SHORT PROBLEM: Begin at the line that has "Click the next step right arrow button" and stop after the line that has "[1425, 691]". Please write out every line of those entries again, shifting each answer coordinate by adding 107 to it, and leave the pictures out.

RAW RECORDS:
▬▬▬

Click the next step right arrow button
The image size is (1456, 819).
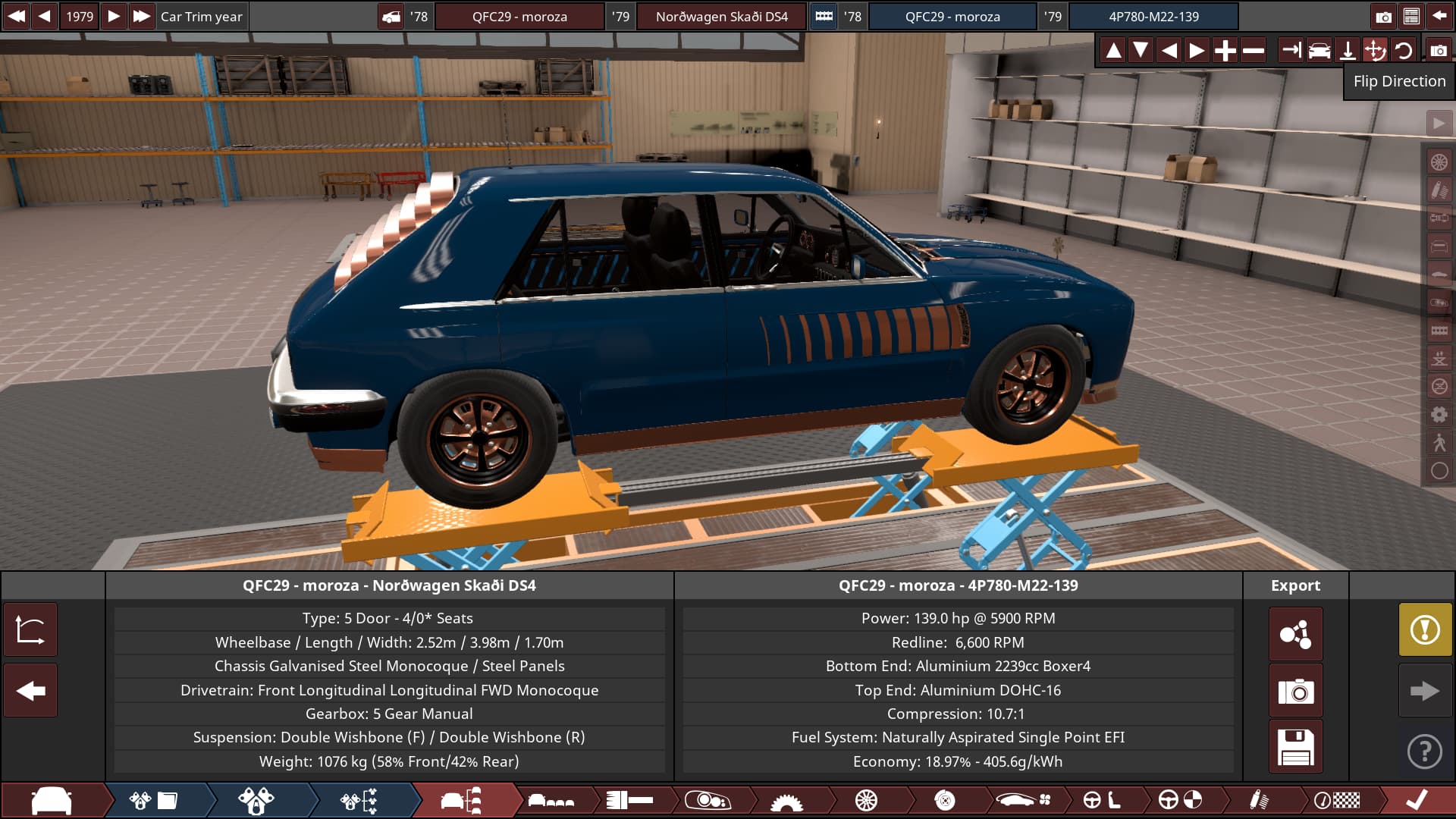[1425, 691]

▬▬▬

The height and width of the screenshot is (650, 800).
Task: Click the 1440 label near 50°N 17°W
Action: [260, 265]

▬▬▬

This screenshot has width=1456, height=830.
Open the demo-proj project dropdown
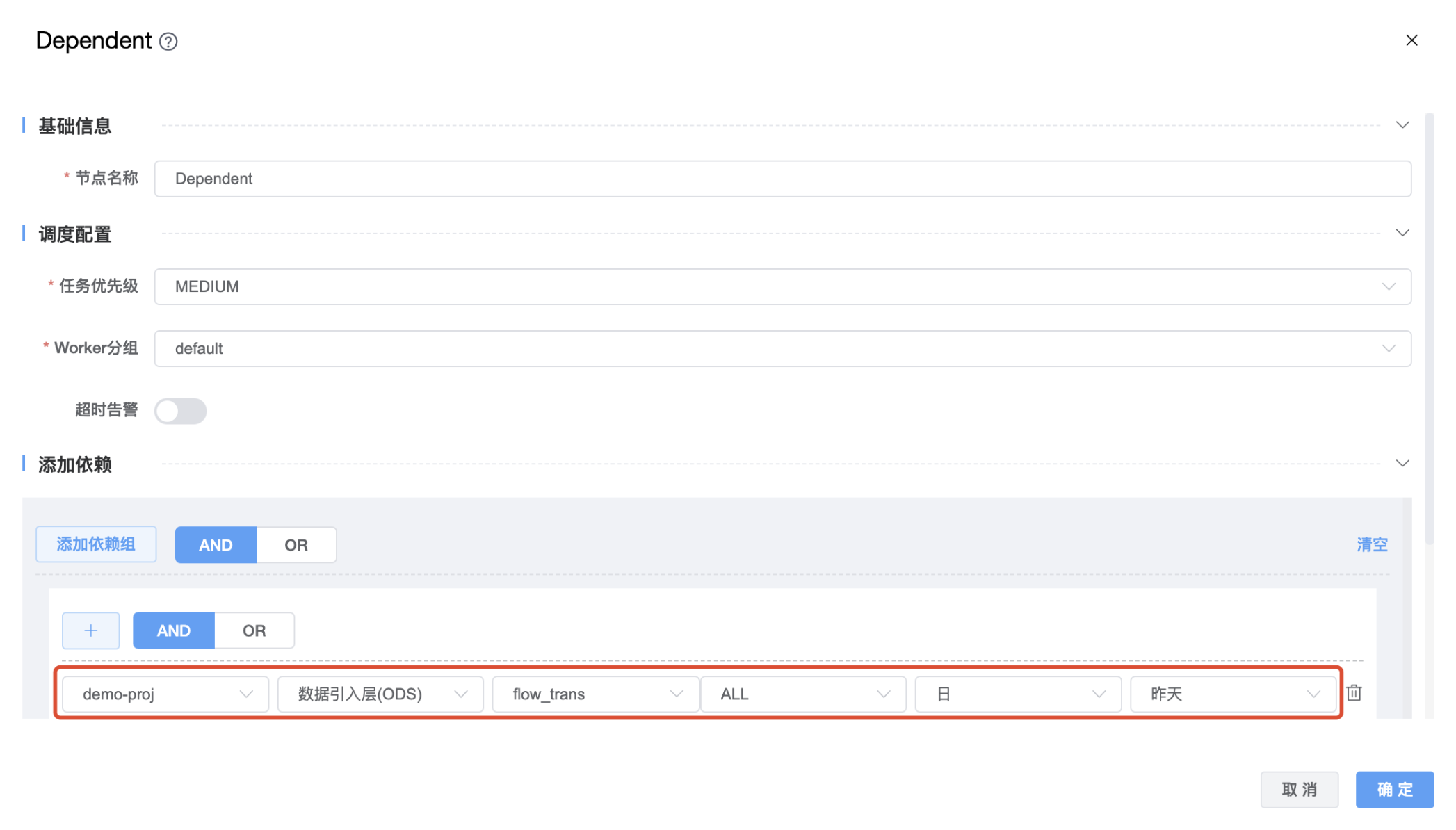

▬▬▬

COMPLETED TASK:
Click the next step right arrow button
The image size is (1456, 819).
[1532, 798]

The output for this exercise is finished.